Despite the series' success on Fox Kids, Animaniacs on Kids' WB was successful only in an unintended way, bringing in adult viewers and viewers outside the Kids' WB target demographic of young children. This unintended result of adult viewers and not enough young viewers put pressure on the WB network from advertisers and caused dissatisfaction from the WB network towards Animaniacs. Slowly, orders from the WB for more Animaniacs episodes dwindled and Animaniacs had a couple more short seasons, relying on leftover scripts and storyboards. The fourth season had eight episodes, which was reduced from 18 because of Warner Bros.' dissatisfaction with the series. The 99th and final Animaniacs episode aired on November 14, 1998.The Chicago Tribune reported in 1999 that the production of new Animaniacs episodes ceased and the direct-to-video feature film Animaniacs: Wakko's Wish was a closer to the series. Animation World Network reported that Warner Bros. laid off over 100 artists, contributing to the reduced production of the original series. Producer Tom Ruegger explained that rather than produce new episodes, Warner Bros. instead decided to use the back-catalog of Animaniacs episodes until "someone clamors for more." Animaniacs segments were shown along with segments from other cartoons as part of The Cat&Birdy Warneroonie PinkyBrainy Big Cartoonie Show.

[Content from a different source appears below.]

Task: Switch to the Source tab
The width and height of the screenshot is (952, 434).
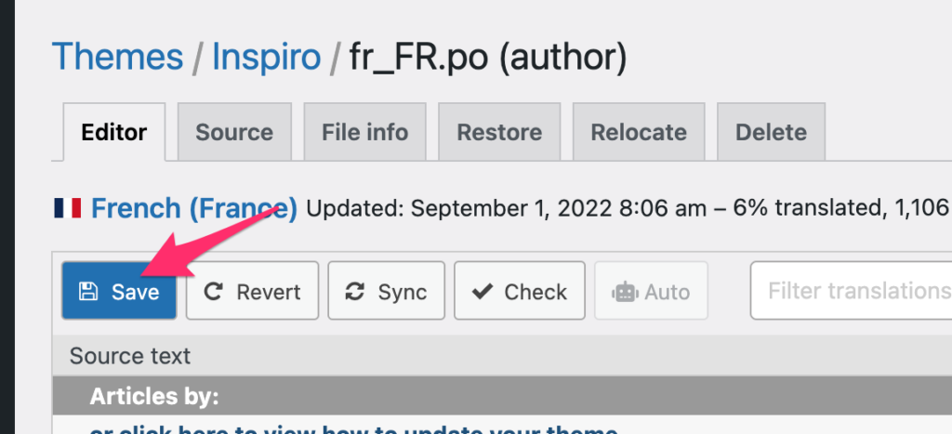Action: (x=234, y=132)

Ruegger said at the time the hiatus was "temporary". Following the end of the series, the Animaniacs team developed Animaniacs: Wakko's Wish, which was released on December 21, 1999. In 2016, Ruegger said on his Reddit AMA that the decline of Animaniacs and other series was the result of Warner Bros.' investment in the much cheaper anime series Pokémon. After Warner Bros. gained distribution rights to the cheaper and successful anime, the network chose to invest less in original programming like Animaniacs. 

 After Animaniacs 
After Animaniacs, Spielberg collaborated with Warner Bros. Animation again to produce the short-lived series Steven Spielberg Presents Freakazoid, along with the Animaniacs spin-off series Pinky and the Brain, from which Pinky, Elmyra & the Brain was later spun off. Warner Bros. also produced two other comedy animated series in the later half of the decade titled Histeria! and Detention, which were short-lived and unsuccessful compared to the earlier series. Later, Warner Bros. cut back the size of its animation studio because the show Histeria! went over its budget, and most production on further Warner Bros. animated comedy series ended.

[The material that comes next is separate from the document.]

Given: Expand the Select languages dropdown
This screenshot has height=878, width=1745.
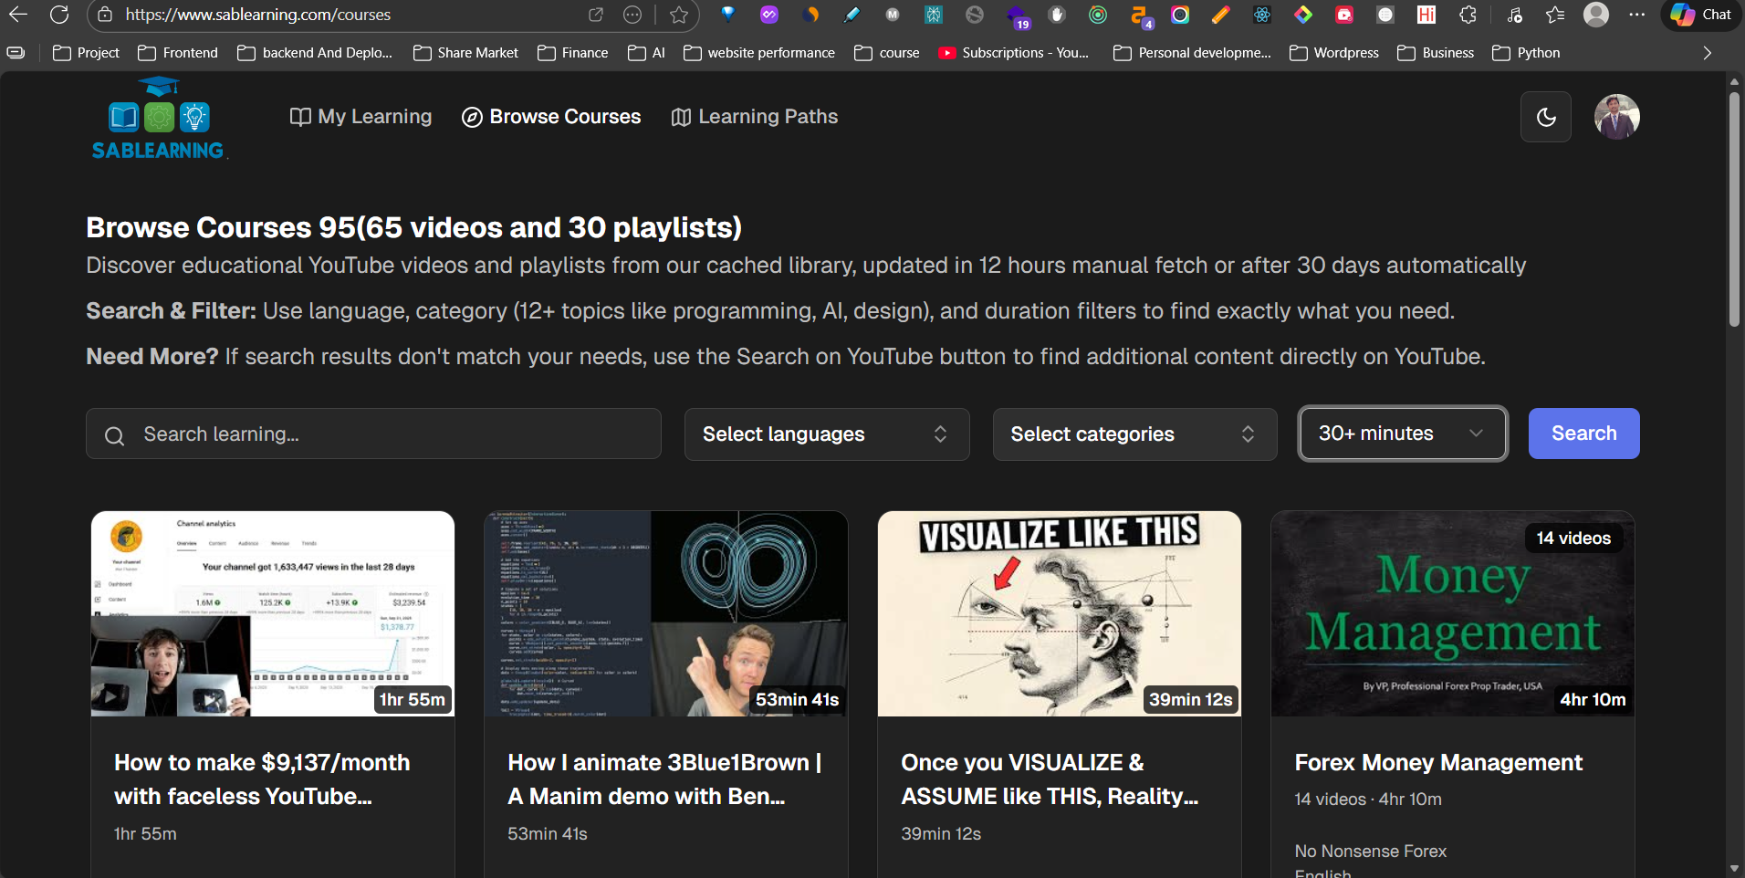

Since 2016, Paulsen, Harnell, and MacNeille have toured as Animaniacs Live!, performing songs from Animaniacs! along with a full orchestra. Among the songs will be an updated version of "Yakko's World" by Randy Rogel that includes a new verse to include nations that have been formed since the song's original airing, such as those from the break-up of the Soviet Union.

 Wakko's Wish 

The Warners starred in the feature-length direct-to-video movie Animaniacs: Wakko's Wish. The movie takes place in the fictional town of Acme Falls, in which the Warners and the rest of the Animaniacs cast are under the rule of a greedy king who conquered their home country from a neighboring country. When the Warners find out about a star that will grant a wish to the first person that touches it, the Warners, the villagers (the Animaniacs cast), and the king race to get to it first. Although children and adults rated Animaniacs: Wakko's Wish highly in test-screenings, Warner Bros. decided to release it direct-to-video, rather than spend money on advertising. Warner Bros. released the movie on VHS on December 21, 1999; the film was then released on DVD much later on October 7, 2014.

 Merchandise 
 Home media 

Episodes of the show have been released on DVD and VHS during and after the series' run.

VHS tapes of Animaniacs were released in the United States and in the United Kingdom. All of these tapes are out of print, but are still available at online sellers. The episodes featured are jumbled at random and are in no particular order with the series. Each video featured four to five episodes each which were accompanied by a handful of shorter skits, with a running time of about 45 minutes.

Beginning on July 25, 2006, Warner Home Video began releasing DVD volume sets of Animaniacs episodes in order of the episodes' original airdates. Volume one of Animaniacs sold very well; over half of the product being sold in the first week made it one of the fastest selling animation DVD sets that Warner Home Video ever put out.

 Print 
An Animaniacs comic book, published by DC Comics, ran from 1995 to 2000 (59 regular monthly issues, plus two Specials). Initially, these featured all the characters except for Pinky and the Brain, who were published in their own comic book series (which ran for a Christmas Special issue and then 27 regular issues from July 1996 to November 1998 before its cancellation), though cameos were possible. The Animaniacs comic book series was later renamed Animaniacs! featuring Pinky and the Brain with issue #43 and ran for another 16 issues before its cancellation. The Animaniacs comic book series, like the TV series, parodied TV, film and comic book standards such as Pulp Fiction and The X-Files, among others.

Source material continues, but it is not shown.